* **Tâches à réaliser**:
A) Recopiez fidèlement le passage de la critique du roman « Dans la forêt » compris entre « Eva et Nell, deux » et « vivre .. et survivre. », ces deux bornes incluses.
B) Dans la critique du roman « Dans la forêt », relevez tous les genres que la question posée au deuxième paragraphe envisage pour cette histoire.

* **Texte extrait**:
* * * *

Eva et Nell, deux sœurs de dix-sept et dix-huit ans, habitent à l'écart en pleine forêt en Californie du Nord. Leurs parents sont décédés et le reste du monde semble avoir succombé à une panne générale entraînant la mort d'une grande partie de la population. Après le deuil, il va falloir vivre .. et survivre.
Il est difficile de savoir, en commençant sa lecture, à quoi s'attendre avec cette histoire. La quatrième de couverture laisse planer le doute. Est-on dans une dystopie, un drame familial, un thriller psychologique, un récit écologique ? Je dirais que c'est un peu de tout cela, ce qui place le bouquin dans une case bien à part. J'ai aimé lire sa première partie dans l'attente des retournements de situation que Jean Hegland sait distiller pour favoriser une forme de suspense tant il apparaît vraiment qu'elle ne veut pas nous dévoiler trop vite où elle souhaite finalement nous emmener. Et puis, soudain, on comprend, plus ou moins rapidement j'imagine selon les lecteurs, ce qu'elle a voulu faire avec ce magnifique roman intime et initiatique, ce complexe huis clos entre sœurs au milieu des grands espaces qui sonne terriblement juste. La forêt, avec ses beautés et ses dangers, sont décrites avec réalisme tandis que Nell, la narratrice, s'y fond progressivement au point de nous communiquer son lien organique, presque sacré, avec celle-ci.
Dans la forêt est un roman formidable, très bien écrit, beau et dur. Une réflexion sur notre société, notre manière de vivre et une ode au retour à l'essentiel, ou du moins au minimum. Il faudrait, dans nos sociétés, pas moins d'une catastrophe majeure pour nous faire revenir en arrière, pour espérer apercevoir la beauté du dénouement et la générosité des uniques bienfaits de la nature, telles qu'Eva et Nell finissent par la connaître.

* * * *

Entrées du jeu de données
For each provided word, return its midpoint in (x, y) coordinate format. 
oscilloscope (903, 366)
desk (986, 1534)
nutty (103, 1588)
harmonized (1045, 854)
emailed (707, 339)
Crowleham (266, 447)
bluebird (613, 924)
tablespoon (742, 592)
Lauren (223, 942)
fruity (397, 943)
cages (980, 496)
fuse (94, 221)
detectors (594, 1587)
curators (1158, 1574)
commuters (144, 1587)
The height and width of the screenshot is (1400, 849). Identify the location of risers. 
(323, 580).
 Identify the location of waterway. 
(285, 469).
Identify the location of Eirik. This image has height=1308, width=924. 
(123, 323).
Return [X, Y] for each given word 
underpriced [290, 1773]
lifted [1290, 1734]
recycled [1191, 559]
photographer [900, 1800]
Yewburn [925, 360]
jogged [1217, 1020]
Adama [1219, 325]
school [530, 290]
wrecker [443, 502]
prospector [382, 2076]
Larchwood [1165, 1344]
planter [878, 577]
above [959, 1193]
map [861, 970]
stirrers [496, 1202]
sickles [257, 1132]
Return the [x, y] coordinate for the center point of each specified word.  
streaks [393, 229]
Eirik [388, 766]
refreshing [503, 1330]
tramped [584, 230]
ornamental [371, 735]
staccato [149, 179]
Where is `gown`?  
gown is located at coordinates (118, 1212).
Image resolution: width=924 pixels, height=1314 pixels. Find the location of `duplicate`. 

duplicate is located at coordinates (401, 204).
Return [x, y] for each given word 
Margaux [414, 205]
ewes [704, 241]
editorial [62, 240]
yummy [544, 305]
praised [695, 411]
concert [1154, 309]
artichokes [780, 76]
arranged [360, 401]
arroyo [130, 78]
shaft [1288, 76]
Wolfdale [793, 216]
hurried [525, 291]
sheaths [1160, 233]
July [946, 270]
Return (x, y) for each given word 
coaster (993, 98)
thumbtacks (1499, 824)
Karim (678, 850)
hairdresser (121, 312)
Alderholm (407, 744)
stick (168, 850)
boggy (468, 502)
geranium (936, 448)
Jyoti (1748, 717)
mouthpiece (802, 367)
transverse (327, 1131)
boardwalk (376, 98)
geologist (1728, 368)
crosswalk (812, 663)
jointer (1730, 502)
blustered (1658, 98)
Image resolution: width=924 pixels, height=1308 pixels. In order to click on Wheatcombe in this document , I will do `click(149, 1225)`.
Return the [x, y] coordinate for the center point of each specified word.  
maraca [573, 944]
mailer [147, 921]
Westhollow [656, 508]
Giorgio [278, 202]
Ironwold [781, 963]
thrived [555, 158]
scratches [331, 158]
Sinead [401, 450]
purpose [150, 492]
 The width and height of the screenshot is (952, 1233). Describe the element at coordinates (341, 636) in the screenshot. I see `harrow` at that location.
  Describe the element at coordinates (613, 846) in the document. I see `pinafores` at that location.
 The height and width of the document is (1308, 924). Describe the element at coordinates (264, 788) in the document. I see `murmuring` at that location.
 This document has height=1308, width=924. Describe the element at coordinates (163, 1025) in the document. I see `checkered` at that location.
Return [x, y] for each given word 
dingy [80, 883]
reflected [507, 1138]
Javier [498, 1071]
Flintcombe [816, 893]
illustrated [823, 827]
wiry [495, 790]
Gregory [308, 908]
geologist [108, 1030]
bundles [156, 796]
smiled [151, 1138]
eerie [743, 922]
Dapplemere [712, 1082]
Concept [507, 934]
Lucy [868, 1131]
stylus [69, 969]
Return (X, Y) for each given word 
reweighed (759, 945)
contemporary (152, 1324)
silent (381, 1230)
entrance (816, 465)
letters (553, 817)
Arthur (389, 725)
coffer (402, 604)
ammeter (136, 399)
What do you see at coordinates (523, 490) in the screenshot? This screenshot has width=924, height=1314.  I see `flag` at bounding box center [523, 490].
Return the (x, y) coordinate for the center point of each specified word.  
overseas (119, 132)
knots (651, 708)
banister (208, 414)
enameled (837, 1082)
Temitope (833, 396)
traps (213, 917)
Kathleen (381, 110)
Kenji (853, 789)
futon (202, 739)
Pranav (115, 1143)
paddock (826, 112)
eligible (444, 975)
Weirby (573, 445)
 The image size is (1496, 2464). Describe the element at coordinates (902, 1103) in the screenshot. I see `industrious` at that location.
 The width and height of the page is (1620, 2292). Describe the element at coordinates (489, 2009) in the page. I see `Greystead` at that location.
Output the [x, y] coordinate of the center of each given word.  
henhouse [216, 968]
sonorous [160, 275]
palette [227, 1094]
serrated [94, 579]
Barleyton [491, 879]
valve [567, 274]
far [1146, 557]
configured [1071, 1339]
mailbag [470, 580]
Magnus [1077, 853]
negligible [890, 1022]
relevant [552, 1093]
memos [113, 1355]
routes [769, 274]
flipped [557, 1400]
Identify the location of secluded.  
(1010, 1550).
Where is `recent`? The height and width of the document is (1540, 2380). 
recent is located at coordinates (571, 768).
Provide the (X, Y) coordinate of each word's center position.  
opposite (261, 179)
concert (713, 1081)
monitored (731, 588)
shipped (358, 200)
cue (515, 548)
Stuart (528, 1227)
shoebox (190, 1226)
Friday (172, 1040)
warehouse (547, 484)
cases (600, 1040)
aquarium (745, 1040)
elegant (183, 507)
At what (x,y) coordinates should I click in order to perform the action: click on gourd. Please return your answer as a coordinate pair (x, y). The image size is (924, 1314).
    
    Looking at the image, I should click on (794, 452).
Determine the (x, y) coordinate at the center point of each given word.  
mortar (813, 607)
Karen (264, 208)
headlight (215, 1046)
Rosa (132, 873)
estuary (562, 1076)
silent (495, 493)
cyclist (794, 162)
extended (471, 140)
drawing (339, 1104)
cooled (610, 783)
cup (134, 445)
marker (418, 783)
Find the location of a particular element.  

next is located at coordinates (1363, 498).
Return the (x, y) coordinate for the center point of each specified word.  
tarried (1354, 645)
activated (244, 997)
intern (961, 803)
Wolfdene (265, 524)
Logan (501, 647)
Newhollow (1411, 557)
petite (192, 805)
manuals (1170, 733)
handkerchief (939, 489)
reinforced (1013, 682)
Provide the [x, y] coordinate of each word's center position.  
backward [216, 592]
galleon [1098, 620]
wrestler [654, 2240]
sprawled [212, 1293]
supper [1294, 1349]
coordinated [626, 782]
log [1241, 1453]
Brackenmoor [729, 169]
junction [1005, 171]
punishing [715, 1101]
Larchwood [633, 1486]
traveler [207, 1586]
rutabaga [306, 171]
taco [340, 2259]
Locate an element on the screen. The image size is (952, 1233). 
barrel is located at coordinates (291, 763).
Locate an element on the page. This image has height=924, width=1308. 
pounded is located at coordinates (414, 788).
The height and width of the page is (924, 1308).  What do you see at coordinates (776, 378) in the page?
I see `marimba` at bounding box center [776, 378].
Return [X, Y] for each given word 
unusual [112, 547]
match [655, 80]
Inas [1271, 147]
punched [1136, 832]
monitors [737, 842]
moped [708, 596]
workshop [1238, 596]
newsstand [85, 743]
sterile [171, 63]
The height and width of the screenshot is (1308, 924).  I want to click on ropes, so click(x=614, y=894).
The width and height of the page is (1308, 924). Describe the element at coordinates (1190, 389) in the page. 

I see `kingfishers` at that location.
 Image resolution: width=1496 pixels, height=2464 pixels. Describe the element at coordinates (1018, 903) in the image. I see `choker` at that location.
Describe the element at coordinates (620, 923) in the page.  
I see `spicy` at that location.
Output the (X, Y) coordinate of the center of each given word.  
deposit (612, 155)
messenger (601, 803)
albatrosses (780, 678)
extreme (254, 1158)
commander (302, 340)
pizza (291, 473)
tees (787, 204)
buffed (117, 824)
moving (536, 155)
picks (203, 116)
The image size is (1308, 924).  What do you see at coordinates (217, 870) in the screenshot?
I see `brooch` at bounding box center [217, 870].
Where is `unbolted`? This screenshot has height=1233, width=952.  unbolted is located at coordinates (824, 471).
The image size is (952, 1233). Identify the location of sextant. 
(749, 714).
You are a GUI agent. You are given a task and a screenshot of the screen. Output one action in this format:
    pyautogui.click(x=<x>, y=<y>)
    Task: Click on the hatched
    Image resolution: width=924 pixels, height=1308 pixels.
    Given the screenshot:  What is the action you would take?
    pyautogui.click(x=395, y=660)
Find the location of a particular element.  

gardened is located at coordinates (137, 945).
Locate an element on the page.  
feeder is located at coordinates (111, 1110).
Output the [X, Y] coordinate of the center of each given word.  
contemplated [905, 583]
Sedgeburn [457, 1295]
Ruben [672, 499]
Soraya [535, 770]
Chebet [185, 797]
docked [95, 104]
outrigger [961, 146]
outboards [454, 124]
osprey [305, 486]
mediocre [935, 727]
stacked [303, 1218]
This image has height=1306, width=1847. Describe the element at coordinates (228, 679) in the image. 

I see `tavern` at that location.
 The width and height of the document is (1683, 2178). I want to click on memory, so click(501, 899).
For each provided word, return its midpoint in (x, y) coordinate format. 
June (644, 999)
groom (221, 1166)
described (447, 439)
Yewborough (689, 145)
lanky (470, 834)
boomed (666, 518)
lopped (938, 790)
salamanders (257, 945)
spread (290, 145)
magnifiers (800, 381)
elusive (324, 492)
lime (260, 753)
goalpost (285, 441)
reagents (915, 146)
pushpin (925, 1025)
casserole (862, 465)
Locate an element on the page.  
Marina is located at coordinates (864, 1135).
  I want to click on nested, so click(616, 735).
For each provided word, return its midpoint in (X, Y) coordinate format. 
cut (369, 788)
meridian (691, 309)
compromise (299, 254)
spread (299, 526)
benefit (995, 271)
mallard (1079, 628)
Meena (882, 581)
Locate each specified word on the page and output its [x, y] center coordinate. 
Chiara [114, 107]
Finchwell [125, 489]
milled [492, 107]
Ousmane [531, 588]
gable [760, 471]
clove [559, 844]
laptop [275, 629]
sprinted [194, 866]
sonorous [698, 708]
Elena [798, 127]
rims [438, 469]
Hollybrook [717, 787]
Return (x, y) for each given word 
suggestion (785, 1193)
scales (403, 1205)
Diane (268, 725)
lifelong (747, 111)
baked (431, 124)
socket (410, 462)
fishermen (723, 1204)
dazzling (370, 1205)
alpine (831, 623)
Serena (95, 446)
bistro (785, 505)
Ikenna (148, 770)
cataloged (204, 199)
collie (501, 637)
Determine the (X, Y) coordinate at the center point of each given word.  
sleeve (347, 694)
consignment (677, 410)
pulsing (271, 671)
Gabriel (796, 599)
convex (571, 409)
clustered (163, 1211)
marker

* * * *

* **Réponses par tâche**:
A)
Eva et Nell, deux sœurs de dix-sept et dix-huit ans, habitent à l'écart en pleine forêt en Californie du Nord. Leurs parents sont décédés et le reste du monde semble avoir succombé à une panne générale entraînant la mort d'une grande partie de la population. Après le deuil, il va falloir vivre .. et survivre.

B)
- dystopie
- drame familial
- thriller psychologique
- récit écologique